FCC OKs satellite de-orbit rule despite possible conflict with NASA guidelines

Illustration of a garbage can floating in orbit around Earth.
Getty Images | PM Images

The Federal Communications Commission today unanimously approved a rule that aims to minimize space debris by requiring low Earth orbit (LEO) satellites to be disposed no more than five years after being taken out of service. “The new rules shorten the decades-old 25-year guideline for deorbiting satellites post-mission, taking an important step in a new era for space safety and orbital debris policy,” the FCC said in a press release.

As previously reported, the new five-year rule will be legally binding, unlike the current 25-year standard that’s based on a NASA recommendation proposed in the 1990s. The FCC has said it will apply to “space stations ending their missions in or passing through the low-Earth orbit region below 2,000 kilometers.”

Satellites already in orbit will be exempt from the new requirement. There’s also a grandfathering period of two years for satellites that are already authorized by the FCC but not yet launched.

LEO satellites can be taken out of orbit faster than ones in higher altitudes. Starlink, which has launched over 3,000 LEO satellites, uses a de-orbiting process that can be completed in months.

But there is controversy over the FCC’s authority to implement the rule and a possible conflict with NASA guidance. On Tuesday, leaders of the House Committee on Science, Space, and Technology and the Subcommittee on Space and Aeronautics said they are “concerned by the FCC’s proposal to act unilaterally.”

“As the bipartisan leadership of the Science Committee and our Space and Aeronautics Subcommittee wrote to your predecessor in April 2020, the Commission does not have clear authority from Congress, a fact which remains true today,” the lawmakers wrote in a letter to FCC Chairwoman Jessica Rosenworcel.
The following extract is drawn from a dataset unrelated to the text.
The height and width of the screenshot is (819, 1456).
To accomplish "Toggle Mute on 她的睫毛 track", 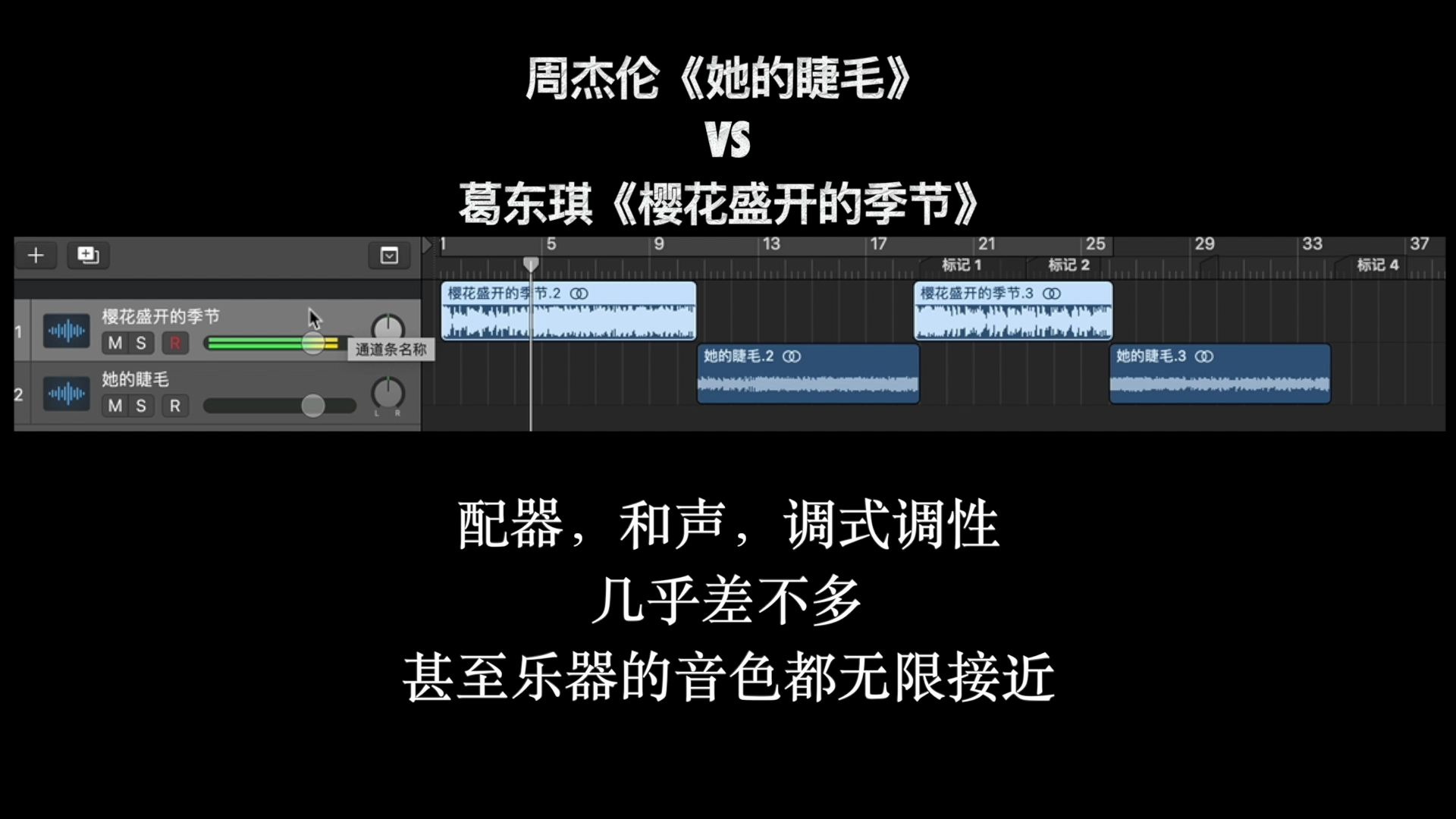I will [112, 405].
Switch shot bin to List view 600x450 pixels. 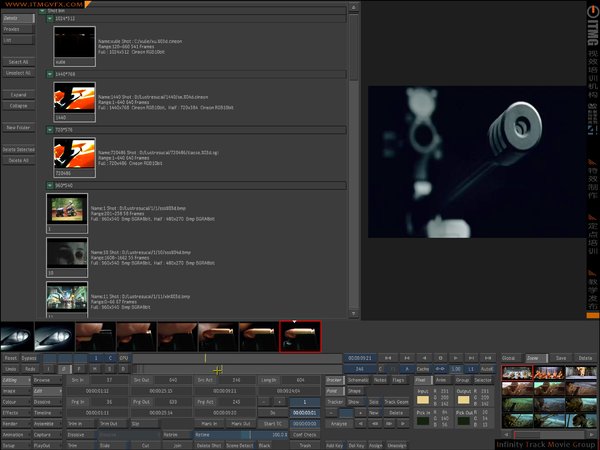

The draft of the FCC rule released a few weeks ago said the commission already “adopted comprehensive rules on orbital debris in 2004, pursuant to its authority to determine whether the public interest would be served by the authorization of satellite communications systems.” The FCC drafted the new five-year rule after “seeking comment on a comprehensive update to its orbital debris rules to better reflect the significant increase in satellites and types of operations in orbit,” the agency said.

NASA reevaluating orbital debris standards

“Internationally, NASA has led coordination on space debris mitigation guidelines with other space agencies over several decades,” lawmakers wrote to Rosenworcel. NASA also is slated to reevaluate the US government’s orbital debris standards, the letter said:

Within the Federal government, agencies follow US Orbital Debris Mitigation Standards and Practices, which are developed through coordination within the Federal government and based on scientific and technical research led by the National Aeronautics and Space Administration (NASA). In addition, NASA has been charged with reevaluating those standards and action by the FCC at this time could lead to conflicting US guidelines.

Lawmakers argued that “regulatory action by the FCC at this time, without clear authority from Congress, will at the very least create confusion and undermine the Commission’s work, and at worst undermine US economic competitiveness and leadership in space.” The letter was sent by Science Committee Chairwoman Eddie Bernice Johnson (D-Texas), the committee’s ranking member Frank Lucas (R-Okla.), Subcommittee on Space and Aeronautics Chairman Don Beyer (D-Va.), and the subcommittee’s ranking member Brian Babin (R-Texas).

A NASA spokesperson declined to comment on today’s FCC vote but noted that the agency submitted comments to the FCC’s orbital debris docket in April 2019 and October 2020.

The FCC took NASA comments into consideration, noting that the space agency “expressed concern that a five-year limit would impact NASA Science Mission Directorate’s (SMD’s) CubeSat missions, which rely on natural decay of orbit to manage post-mission orbital lifetime and impose greater limits on acceptable launch opportunities.” The five-year requirement “may be unduly burdensome” at certain altitudes, the FCC said. To account for those concerns, the FCC plan makes it possible to get waivers from the five-year rule on a case-by-case basis, particularly for scientific research missions.

While NASA didn’t explicitly oppose a five-year rule, it said in the 2019 comments that “NASA analysis shows that as long as short duration spacecraft adhere to the 25-year rule, their negative contribution to the orbital environment is not significant.”